Any practical ion source has a distribution of energy around the desired (set) energy. This distribution arises because of ions being generated at a different height on the potential hill. But we kept our ion generating plasma at the top of the hill, right? How can then ion generate at different hight? It is all about relative potential differences. A plasma generating discharge device also harbor a small potential, usually in the range of 30 to 600 V. If plasma is well formed, these potentials are confined very close to the electrodes and all ions are generated at the top of the hill. The discharge potentials in such cases only add or subtract a constant shift and it is not a spread. When plasma is not well-formed, a forced mode plasma, the potential would distribute in the entire region of the plasma producing space, this will give rise to energy spread. Clearly, such energy spread cant be higher than the total discharge voltage used to generate the plasma. In most cases where the ions are accelerated to energies in the range of 100's of keV, this small energy spread of 100's of volts can be ignored. In other cases, where it is crucial, it can be controlled by having well-formed and defined plasma volume. Hot filament discharge requires less voltage to for the discharge, 30 to 100 V. Whereas, DC discharge require 300 to 600 V. Easy to see why hot filament is better for lower energy spread. The inductively coupled discharge is the king here, with no active electrode its voltages in the plasma are limited to few tens of V.

Some applications would require exceptional purity of the beam, normally in any operational ion source which deals with various materials, there always is the entire periodic table is present in the beam. And when you use solid source materials in vapor form or sputtering cathode, there always is a working gas present. So we need to isolate the ions of interest from this bunch of different elements present in the ion beam. You can check for yourself that no combination of the electric field can separate ions of different mass having the same energy. This is because electric field deflects lighter ions more, but they are also fast (for the same energy, answer why?), these two effects cancel each other. What about the magnetic field? Fortunately, magnetic field deflects charged particle and though the previous effect appears, it does not exactly cancel (an odd square root of kinetic energy comes to rescue). There are two standard techniques and dipole magnet and Wien filter. There are a number of references which give technical details of both.

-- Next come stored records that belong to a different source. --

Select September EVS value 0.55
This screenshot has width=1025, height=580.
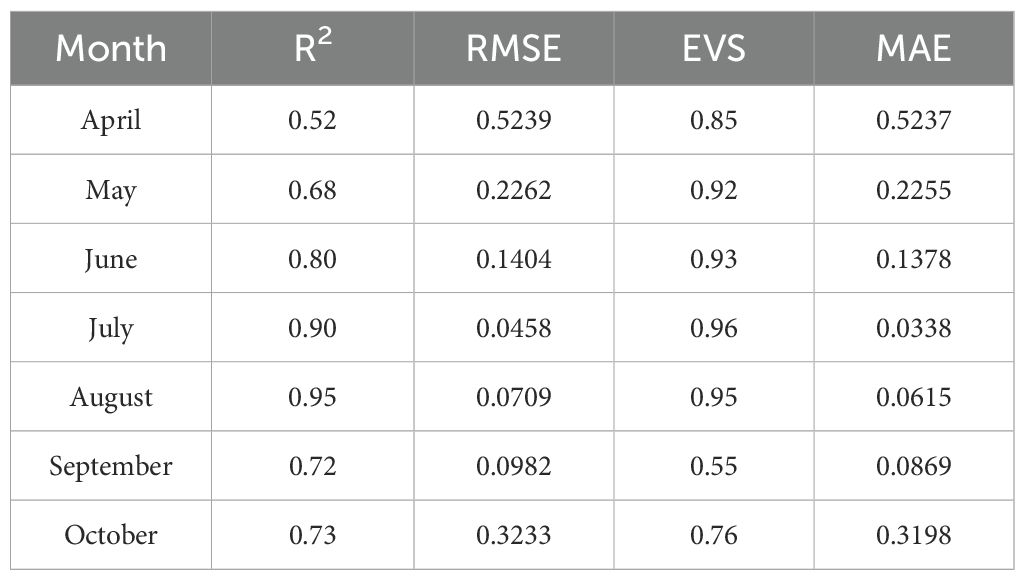(714, 466)
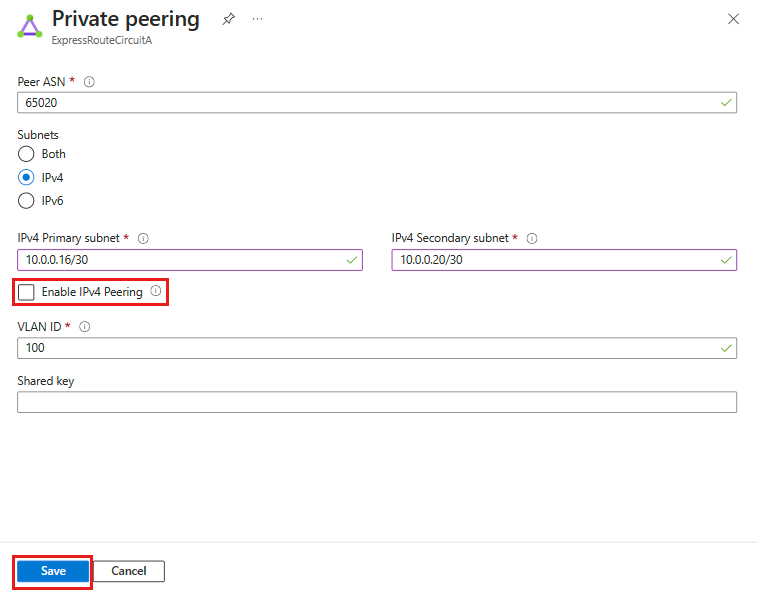The height and width of the screenshot is (595, 757).
Task: Show info for IPv4 Primary subnet
Action: click(143, 238)
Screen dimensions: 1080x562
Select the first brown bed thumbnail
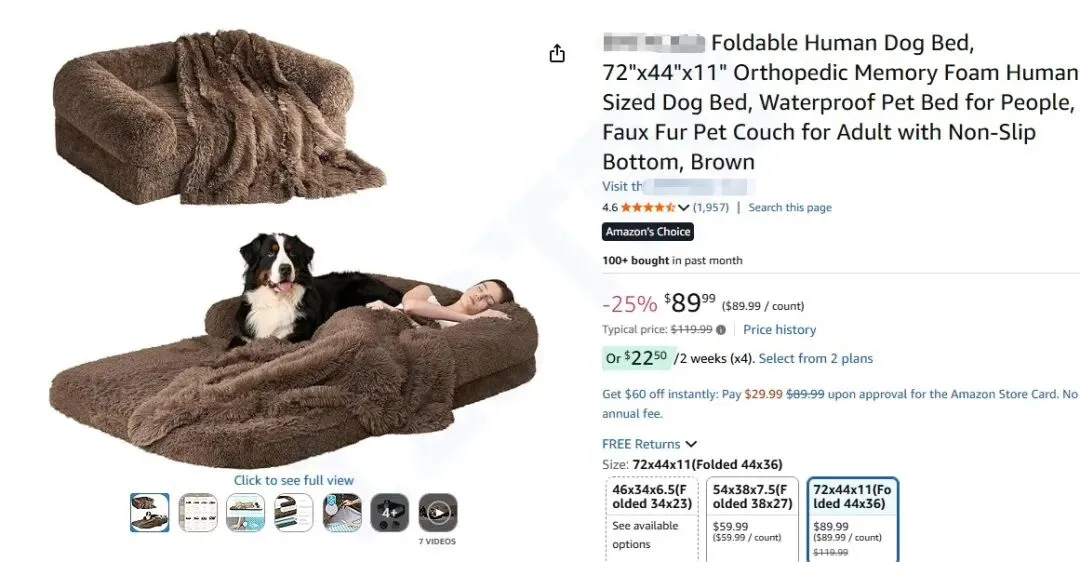[x=149, y=512]
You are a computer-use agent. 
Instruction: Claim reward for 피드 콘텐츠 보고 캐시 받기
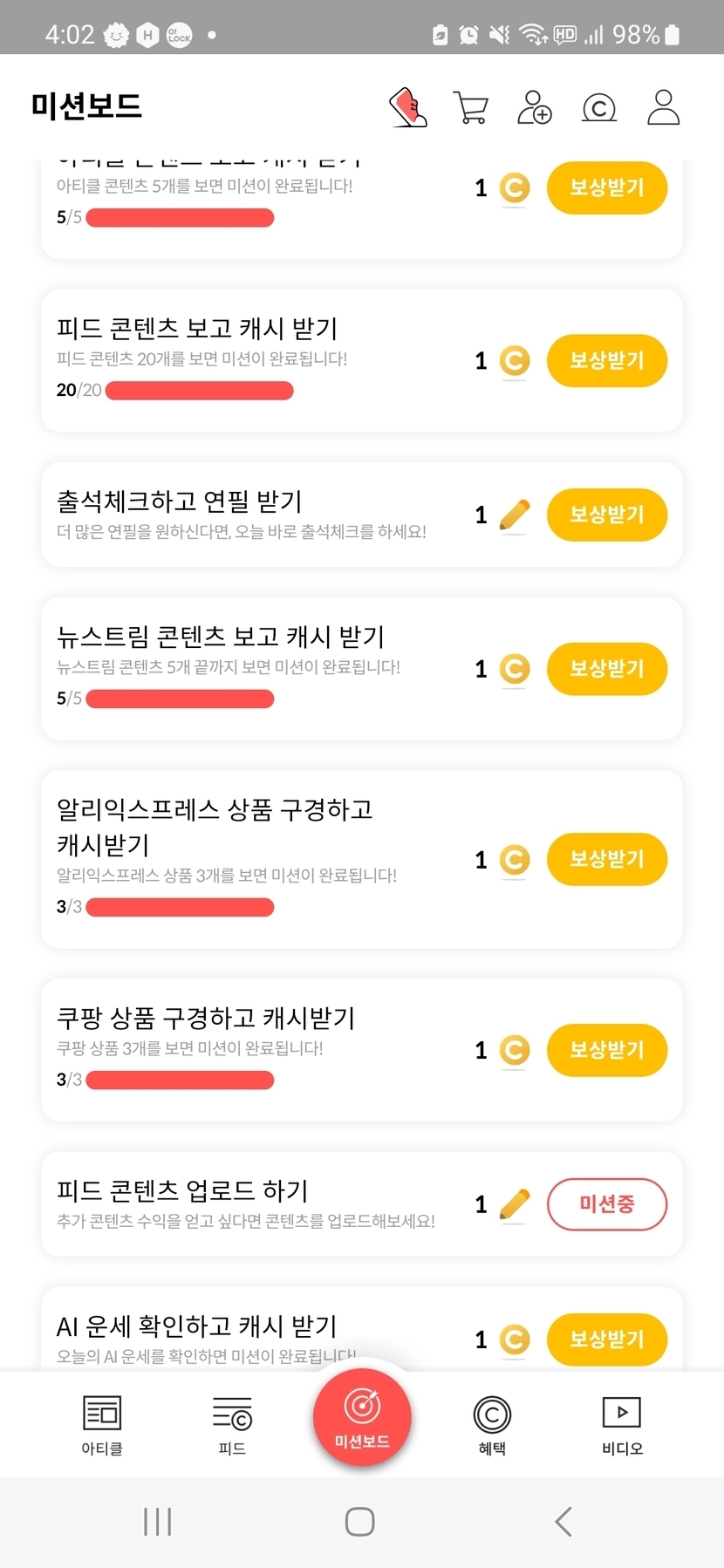point(606,360)
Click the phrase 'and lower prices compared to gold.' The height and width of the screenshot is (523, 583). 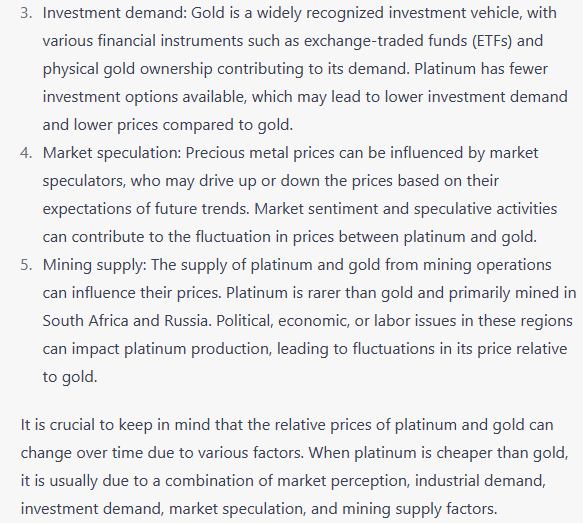[168, 125]
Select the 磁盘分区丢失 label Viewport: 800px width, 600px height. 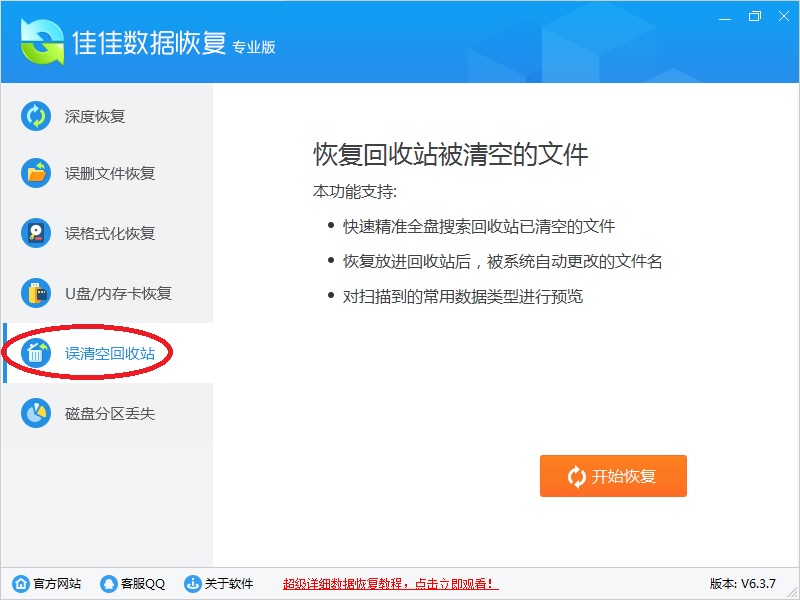110,413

I have left more technical details such as the ion optics (think of ions as light and its optics), ion extraction and more involved space charge effects. You can search for all of this and Child-Langmuir law (space charge limited emission), and density (temperature) limited emission, sheath, etc. These factors are extremely crucial in designing the plasma discharge device, ion extraction system, and transport tube. For example, the gaps and size of all optical elements including the extraction system will depend on the requirement of final ion beam energy and current, remember both quantities are required, energy or current alone don't say anything. For example, it may be easy to generate 100 mA ion beam at100 GeV of energy but the same is nearly impossible for 100 eV energy. The beam spot is assumed to be of 1 square cm, which is another very crucial parameter. As you would guess higher current on larger surface area is easier to control. Always think in terms of current density rather than current.

The work-flow of the design is not straight forward, first you need to decide what energy and current density you need, then go on to decide the mass separation techniques, dipole magnet or Wien filter, RFQ, TOF etc,. This mass separator would govern your design of the source and the energy, after the mass separation you may accelerate or decelerate to your final energy. For very low (10-100 eV) energy and moderate current (1 to 100 uA) space charge effect becomes significant and you need to decelerate to this final energy right before your target.